Throwing and Handling Exceptions

Your linked list should handle invalid usage by throwing a runtime_error. There is an example in the ASList implementation from class. For example, if you may want to handle an attempt to get an invalid item:

// At the top of the file
#include <stdexcept>

// In an implementation
string LinkedStringList::getItem(int index) {
  if (/* check for out of bounds here */) {
    throw runtime_error("Attempt to get out of bounds item");
  }
}
When testing, you can check for an error with:
//          some erroneous call   the type of error it throws
CHECK_THROW(mylist->getItem(), runtime_error);
Don't forget to include the stdexcept library when testing or throwing exceptions.

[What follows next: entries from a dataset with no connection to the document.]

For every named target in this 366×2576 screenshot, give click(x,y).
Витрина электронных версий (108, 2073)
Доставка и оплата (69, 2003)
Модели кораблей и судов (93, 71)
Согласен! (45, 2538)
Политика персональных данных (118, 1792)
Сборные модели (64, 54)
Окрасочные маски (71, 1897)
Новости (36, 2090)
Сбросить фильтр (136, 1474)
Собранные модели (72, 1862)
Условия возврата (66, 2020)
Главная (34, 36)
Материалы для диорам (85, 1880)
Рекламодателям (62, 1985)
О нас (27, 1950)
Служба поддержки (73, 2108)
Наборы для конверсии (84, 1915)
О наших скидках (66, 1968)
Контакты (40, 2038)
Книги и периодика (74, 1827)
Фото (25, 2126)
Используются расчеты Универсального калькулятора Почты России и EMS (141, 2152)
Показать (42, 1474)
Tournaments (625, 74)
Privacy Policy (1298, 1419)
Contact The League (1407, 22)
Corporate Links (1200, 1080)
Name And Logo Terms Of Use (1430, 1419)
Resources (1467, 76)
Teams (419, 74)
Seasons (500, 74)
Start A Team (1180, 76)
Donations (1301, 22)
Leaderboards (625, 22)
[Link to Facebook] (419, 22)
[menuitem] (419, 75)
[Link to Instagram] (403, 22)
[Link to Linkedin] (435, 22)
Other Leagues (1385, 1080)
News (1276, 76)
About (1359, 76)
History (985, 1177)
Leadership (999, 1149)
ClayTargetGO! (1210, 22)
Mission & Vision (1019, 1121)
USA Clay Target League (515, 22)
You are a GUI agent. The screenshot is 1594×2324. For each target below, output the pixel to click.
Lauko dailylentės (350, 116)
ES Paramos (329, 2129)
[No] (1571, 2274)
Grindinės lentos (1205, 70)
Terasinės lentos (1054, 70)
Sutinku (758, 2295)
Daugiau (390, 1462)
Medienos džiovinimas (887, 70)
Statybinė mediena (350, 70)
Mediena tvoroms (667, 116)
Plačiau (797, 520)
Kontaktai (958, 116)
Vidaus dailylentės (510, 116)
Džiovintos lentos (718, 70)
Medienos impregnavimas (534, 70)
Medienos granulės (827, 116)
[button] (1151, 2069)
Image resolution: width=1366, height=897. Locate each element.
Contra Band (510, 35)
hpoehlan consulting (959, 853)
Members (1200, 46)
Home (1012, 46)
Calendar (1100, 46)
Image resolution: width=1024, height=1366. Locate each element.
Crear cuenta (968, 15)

Handling Upper Case Letters

All of the words in your dictionary will be lower case. It will be nice to be able to spell-check, say, the first word in a sentence without losing the case. One way to do this is to store the word from the document as is, but search for a lower-case version of the word in the dictionary. To do this, you'll need a function that converts a string to lower case. Here is one such implementation:

string lower(string word) {
  string toReturn = "";
  for(int i = 0; i < word.length(); i++){
    toReturn += tolower(word[i]);
  }
  return toReturn;
}

Handling Punctuation

I recommend handling punctuation in the same way. Store each "word" without removing punctuation, but strip this away when checking for the word in the dictionary. For example, the following code removes possible periods from the end of a word.

string stripPunctuation(string word) {
  string toReturn = word;

  if(toReturn[len-1] == '.')) {
    toReturn.erase(len-1); // erase is a string method
  }

  return toReturn;
}

Sample Run
The following illustrates how your main program might operate:
$ cat q.txt 
The quick broown fox jumps over the lazy dog.
$ ./spellCheck 
Enter dictionary name, or "sowpods" for scrabble dictionary: sowpods

Loading /usr/local/doc/sowpods.txt...
Dictionary Loading Complete
Dictionary contains 267752 words.

(0) Exit
(1) Add word
(2) Remove word
(3) Check word
(4) Spellcheck document

Enter Choice: 1

What word do you want to add? oogabooga

(0) Exit
(1) Add word
(2) Remove word
(3) Check word
(4) Spellcheck document

Enter Choice: 3

Enter the word you want to check: oogabooga
oogabooga is in the dictionary.

(0) Exit
(1) Add word
(2) Remove word
(3) Check word
(4) Spellcheck document

Enter Choice: 2

What word do you want to remove? oogabooga

(0) Exit
(1) Add word
(2) Remove word
(3) Check word
(4) Spellcheck document

Enter Choice: 3

Enter the word you want to check: oogabooga
oogabooga is NOT in the dictionary.

(0) Exit
(1) Add word
(2) Remove word
(3) Check word
(4) Spellcheck document

Enter Choice: 1

What word do you want to add? bear
Warning: bear is already in the dictionary!

(0) Exit
(1) Add word
(2) Remove word
(3) Check word
(4) Spellcheck document

Enter Choice: 4

Enter name of file to spell check: input/q.txt
[broown] is not in the dictionary.
What do you want to do?
  (1) add broown to dictionary.
  (2) ignore word
  (3) correct spelling
3
Enter correction now
brown

(0) Exit
(1) Add word
(2) Remove word
(3) Check word
(4) Spellcheck document

Enter Choice: 4

Enter name of file to spell check: input/gettysburg.txt
[battle-field] is not in the dictionary.
What do you want to do?
  (1) add battle-field to dictionary.
  (2) ignore word
  (3) correct spelling
1
[--] is not in the dictionary.
What do you want to do?
  (1) add -- to dictionary.
  (2) ignore word
  (3) correct spelling
2
[--] is not in the dictionary.
What do you want to do?
  (1) add -- to dictionary.
  (2) ignore word
  (3) correct spelling
2
[--] is not in the dictionary.
What do you want to do?
  (1) add -- to dictionary.
  (2) ignore word
  (3) correct spelling
1

(0) Exit
(1) Add word
(2) Remove word
(3) Check word
(4) Spellcheck document

Enter Choice: 0

Goodbye!
$ more input/q.txt
The quick brown fox jumps over the lazy dog. 
Note that the input file q.txt now has no spelling mistakes.
Submit

Once you are satisfied with your program, hand it in by typing handin35 at the unix prompt.

Run git push to hand in your submission (and to save your code intermittently).